TASK REQUIREMENTS
Look below for the lines from the one with "Given: Select outbound Feb 25 fare 178.70" to the one with "Image resolution: width=1151", and copy exactly those lines, both ends included.

AVAILABLE DATA
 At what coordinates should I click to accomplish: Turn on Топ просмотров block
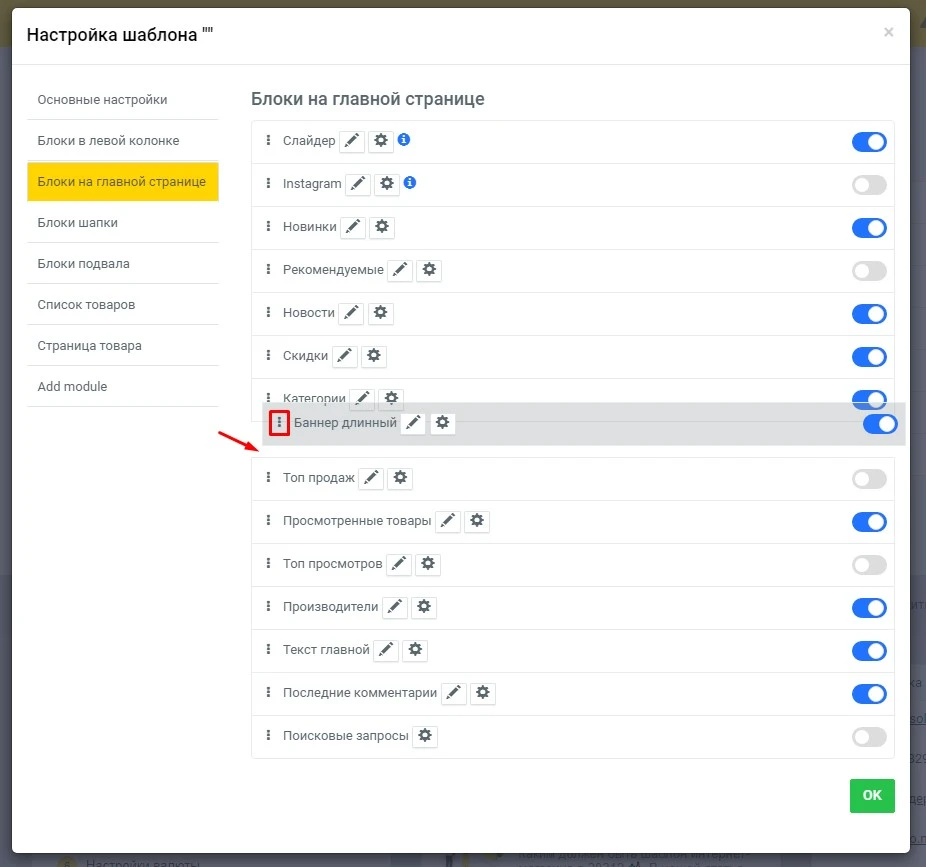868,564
* * *
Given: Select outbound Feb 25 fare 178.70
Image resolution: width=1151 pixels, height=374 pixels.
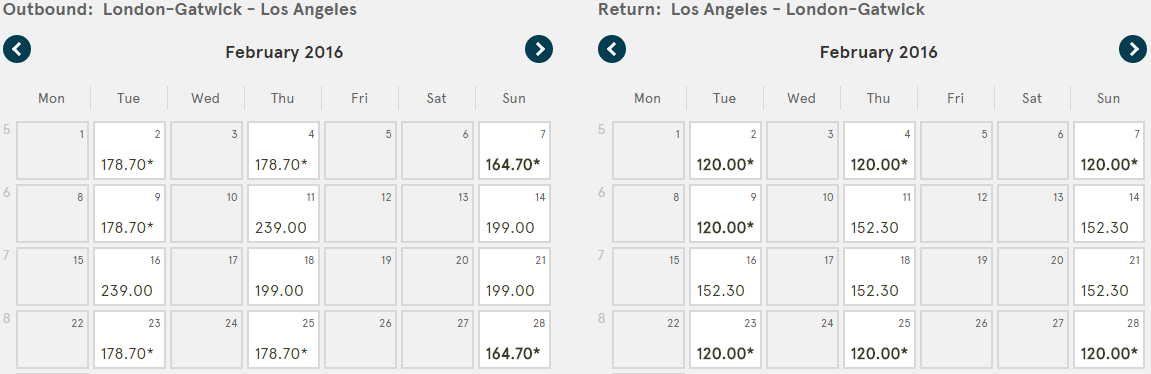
* * *
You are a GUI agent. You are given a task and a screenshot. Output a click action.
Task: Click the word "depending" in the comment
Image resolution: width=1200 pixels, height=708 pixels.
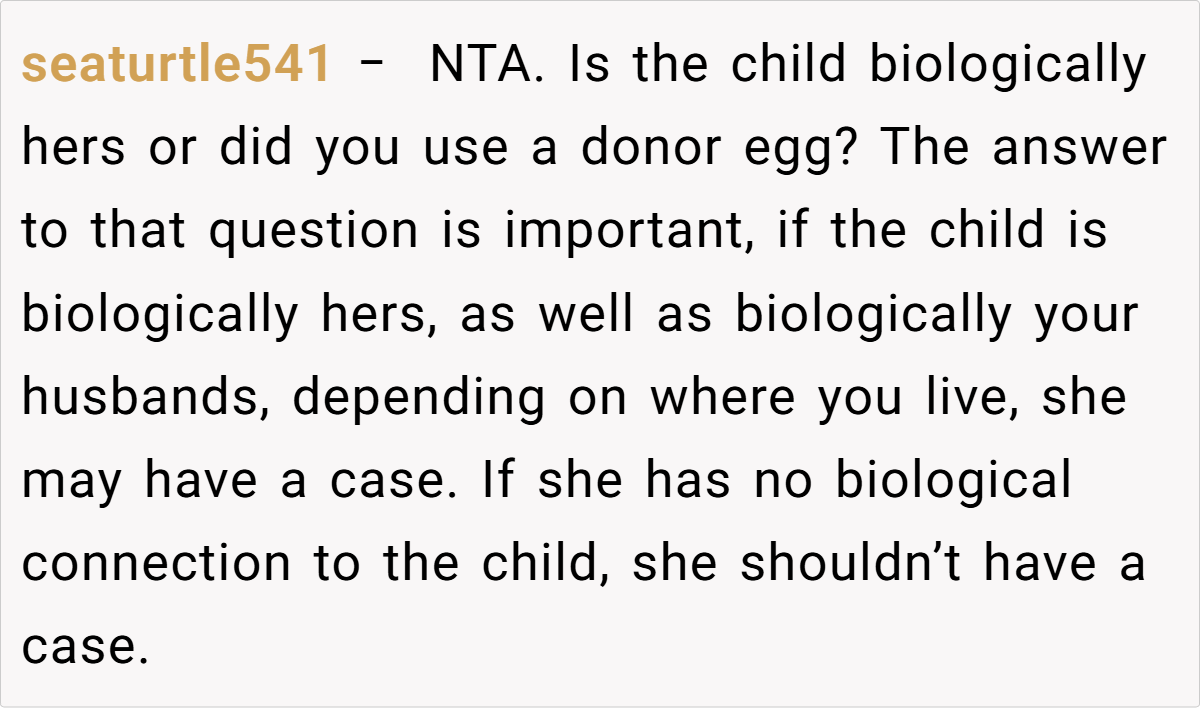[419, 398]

WRITTEN SOLUTION
Given: Select outbound Feb 25 fare 178.70
Image resolution: width=1151 pixels, height=374 pixels.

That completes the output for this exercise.